Originally Posted by Majin SSJ Eric
I admit up front I know nothing about statistics but i can't wrap my brain around how 1% poll rate is in any way accurate at all? How do you know that 1% wasn't just a select outlier group in the population? What if all respondents were Nvidia employees as a clearly silly extreme? How can demographics not come into play whatsoever when taking your samples into account? Oh, and I'd hazard a guess that polling for something like major political elections are just a bit more thoroughly conducted and accurate than the Steam survey and yet they manage to get those polls wrong all the time. Just never have placed much faith in statistics in general personally but as I said I don't know anything about it.
Your concerns about polling population ARE justified. While in general, assuming a completely random sample population the following post is 100% mathematically correctWarning: Spoiler! (Click to show)
Originally Posted by Carniflex
About statistics and measurements. To make it as simple as possible.
As a very rough rule of thumb, your "error" is approximately 1/sqrt(n) where n is the sample size.
n=10 -> approx 30% "error"
n=100 -> approx 10% "error"
n=1000 -> approx 3% "error" (that is the sample size normally used in political polling)
n=10 000 -> approx 1% "error"
n=100k -> approx 0.3% "error"
n=1M -> approx 0.1% "error" and so on.
There is some assumptions in there. Normal (Gauss) distribution, for a start, which is not always in the case in nature. Not talking about confidence intervals either really or what is the meaning of "sigma". Assuming all the events/measurement are independent.
But as rough rule of thumb its a good estimate for majority of things in life and nature. The meaning of this thing is following, to give a very simple example. If you see something happening 1000 times then you can predict that when the same thing happens for the 1001'th time the outcome will be the same with 97% probability as in the previous 1000 cases.
The real stuff behind this very rough "rule of thumb" is ofc more complex and its not my main field.
In practice approx n=30 is "good enough". For example, for the average to start to settle down when throwing 6 sided dice or throwing coin for heads/tails thingy.
This is only true if the group you're being questioning is representative of the population you want to poll.
for example, in political polling (via teliphone) its long been known the sample will lean more conservative/republican if the poll is taken during 12pm-3pm on a week day, as that is the time you're most likely to poll stay at home mothers or retired Americans, who are a more republican and socially conservative population then the population as a whole.
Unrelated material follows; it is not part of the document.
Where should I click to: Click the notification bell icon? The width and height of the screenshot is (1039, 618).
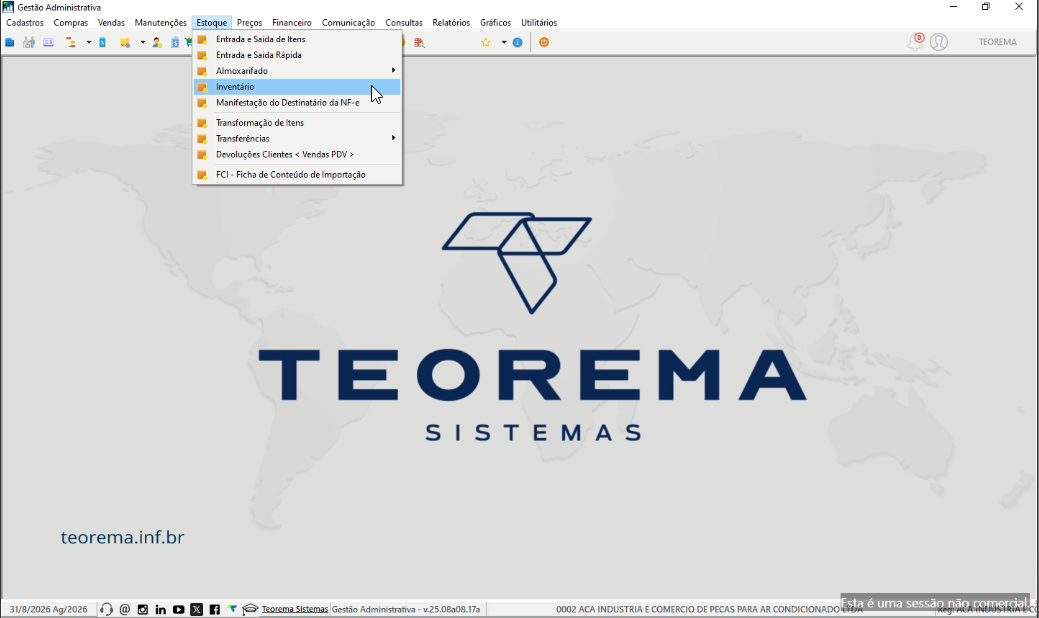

Meanwhile polls taken on Friday night- Sunday morning will be way more liberal then the population because conservatives usually spend time with family and don't answer the telephone during that time period (don't ask me to explain how this is true, I just recall these facts from a political statistics and polling class I took in college, who knows if its valid anymore); furthermore the VOTING public as a whole is more conservative then the non-voting public, meaning GENERAL and RANDOM polls of american citizens will lean further left then what you'd see at the ballot box (which is why political polls should always be of REGISTERED VOTERS)
Furthermore how polls are worded greatly influences the answers. For example if you ask a group of people if someone should be allowed to smoke in church (generally negative response); or if you change the wording to should churches allow someone to smoke in church (generally positive response from a similar sample of people), you get two vastly different results in what is essentially and logically the same question. Why? because of the psychology of it. In the first version of the question people think about "themselves" and if they want the person sitting next to them smoking, while in the 2nd question people think of the "principle" of freedom and generally (at least in american polling samples) tend to favor more rights and less rules. Its an exercise in group psychology.
Which is why you need to be cautious about the sources, methods and even the wording of polls regardless of the sample size. That's why internet polls are so untrustworthy. You have ZERO control over the people answering the questions, worse they're not a random group of people. They're a pre-selected group of people who found your poll, which means they're a unique population not a random population. Would someone not interested in computers or games find this post on this web page? nope. So even just taking the people who read this post and polling them will NOT resemble the population of the USA in any way whatsoever even if we can find 10,000 people to read it and answer it.